Ahora mismo tengo ante mis ojos un libro cuyo título, seguramente, no es nada nuevo porque muchos autores lo han utilizado para el mismo tema. Se trata de “Vida de Cristo” cuyo autor es el obispo americano Fulton J. Sheen. Tengo que reconocer que apenas lo he empezado a leer pero, francamente lo digo, promete lo que es y que no es otra cosa que una gran obra referida a alguien más que un gran hombre: el mismísimo Hijo de Dios.

Este hombre-Dios supo llevar a cabo una misión que cumplió a rajatabla y que es bien conocida: salvó al hombre de la perdición eterna dando su vida y dándola en una muerte de Cruz. Y este hombre-Dios fue el que, a lo largo de sus años de predicación, pudo mostrar hasta dónde podía llegar el poder de Dios, su Padre del Cielo (tengamos a San José como su otro padre en el mundo dado también por Dios por su santísima Voluntad)

Pues bien, aquel hombre-Dios es a quien un 9 de mayo de 1929 recibió un infante de apenas 9 años (ni siquiera si bien lo pensamos pues había nacido un 9 de agosto de 1920) de nombre Manuel Lozano Garrido.

Es verdad que Dios, muchas veces, prepara a determinados seres humanos para cumplir misiones especiales y que los elige desde bien pronto. Y, seguramente, Lolo era uno de ellos pues su futuro, el inmediato después de recibir su Primera Comunión aquel día del quinto mes de aquel final de los años veinte del siglo pasado, antesala de todo lo terrible que luego sucedió, mostraría hasta dónde iba a ser capaz de llegar sin, digamos, ir a ninguna parte…

Es más que seguro que la preparación para aquel crucial momento debía ser muy distinta a como es hoy pero es también seguro que la emoción espiritual que debió sentir aquel joven, más que joven, en su Linares natal, no tuvo parangón en su vida pues era la primera vez que recibía en su cuerpo el propio de su gran amigo Cristo.

Suele ser lo común que cuando se tiene tan poca edad no se acaba de entender qué es lo que está pasando en la Iglesia donde se acoge en el corazón, por primera vez, a Cristo. Sin embargo, algo nos hace pensar que en este caso las cosas fueron muy distintas.

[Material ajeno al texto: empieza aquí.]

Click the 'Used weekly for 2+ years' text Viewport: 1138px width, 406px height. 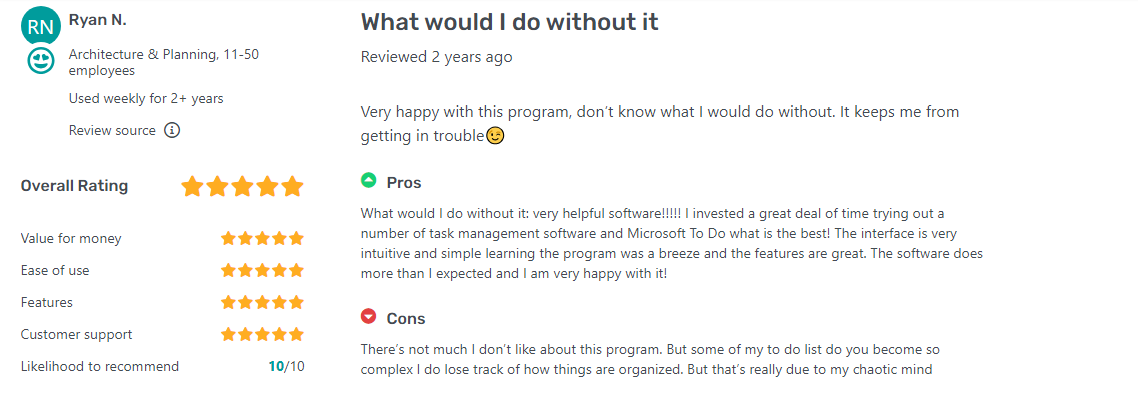146,99
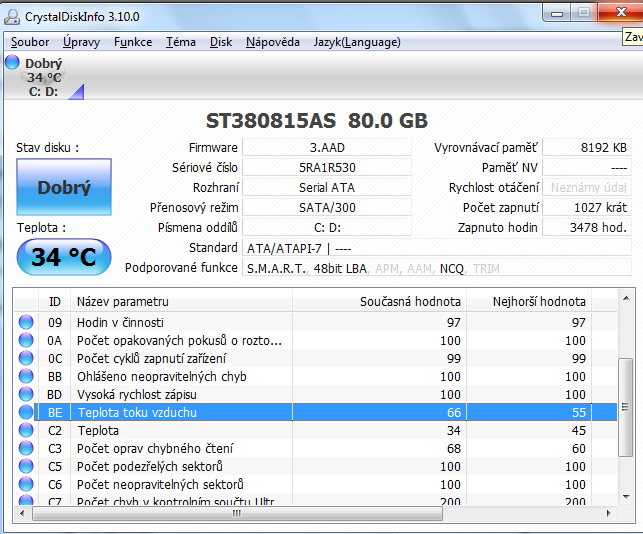Click status orb beside attribute BB

click(26, 377)
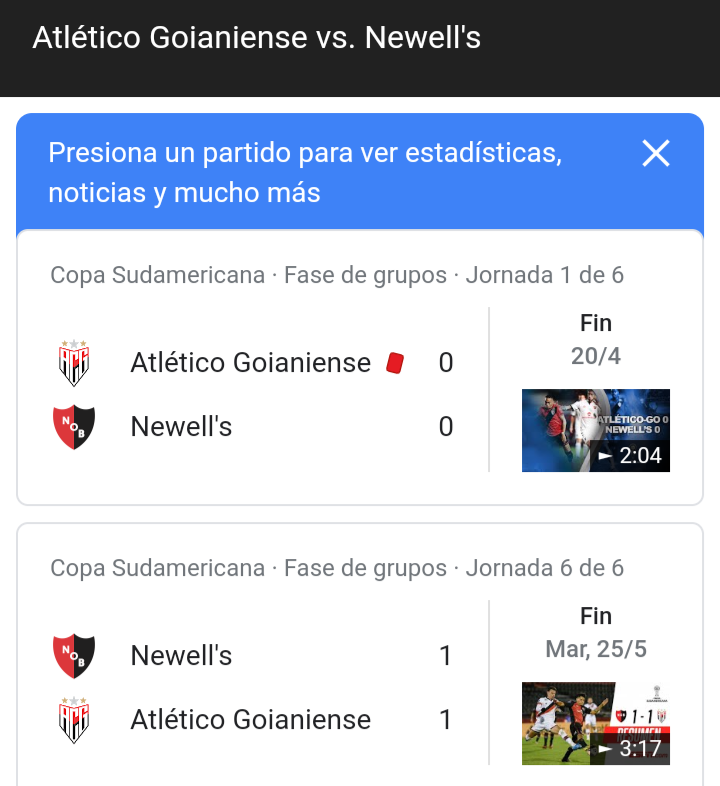Select Newell's team name in second match
The height and width of the screenshot is (786, 720).
pos(181,655)
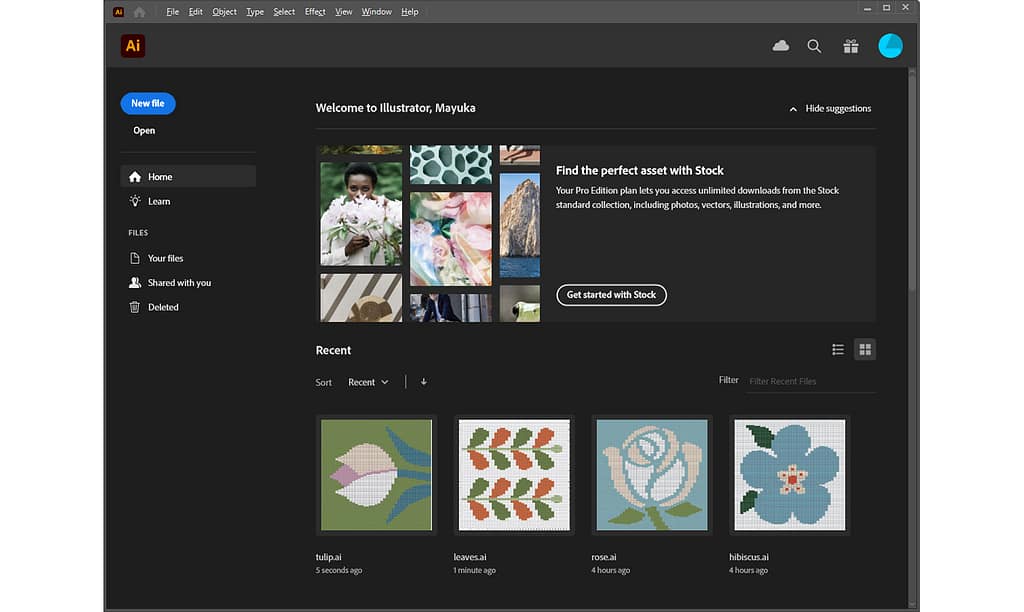Open the tulip.ai thumbnail
The width and height of the screenshot is (1024, 612).
coord(376,475)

A nosotros es seguro que nos basta con contemplar la imagen que hemos traído para ilustrar estas letras. Y es que podemos ver a Manolillo (nos tomamos tal licencia de llamar así a Lolo) con el cirio en la mano y serio, tan serio como debía estar un niño en aquella situación a sabiendas que en su vida ordinaria, como todo niño de su edad, debía ser un pillo de tomo y lomo…

Pero ahí vemos a Lolo al lado de la Virgen María a la que tanto quiso y a la que bonitas palabras dedicó siempre que se le presentaba la ocasión y con quien tanto lloró alguna que otra vez (como en su viaje a Lourdes cuyas lágrimas quedaron en un espejo que su hermana Lucy le entregó para que pudiera ver a la Virgen en aquella tan extraña posición de su cabeza con la que convivía…)

De todas formas, no sabemos si tal imagen se tomó el mismo día de su Primera Comunión o, como suele ser común (al menos ahora) días antes para prepararlo todo por si acaso aquella imagen servía a modo de recordatorio. Sin embargo, no es poco cierto que Lolo sabe a Quién va a recibir como bien mostró a lo largo de su vida, de los años que vendrían tras tan trascedente momento en la existencia de alguien que de verdad cree lo que sabe y sabe lo que cree.

Lolo, en su Primera Comunión (aún habiendo perdido el cirio que fue lo que le pasó) sin duda alguna preparó su corazón para un momento que es, cómo decirlo…, único en el fondo y en la forma. Y no es que las comuniones sucesivas no sean importantes sino que, como sabemos, saber que el mismo Dios se ha hecho dueño de tu corazón y siendo tu corazón (el suyo, queremos decir) una tierra fértil donde fructificar un tal fruto… vamos, como que podemos imaginar que aquel día, otro 9 de mayo pero de un lejano año de 1929, hubo un niño, de nombre Manuel que dejó caer, sobre su vida, algo más que una forma consagrada pues se trataba de algo más que una especie… se trataba del mismo Cristo quien había recibido: en ella estaba, en él estuvo, ya, para siempre.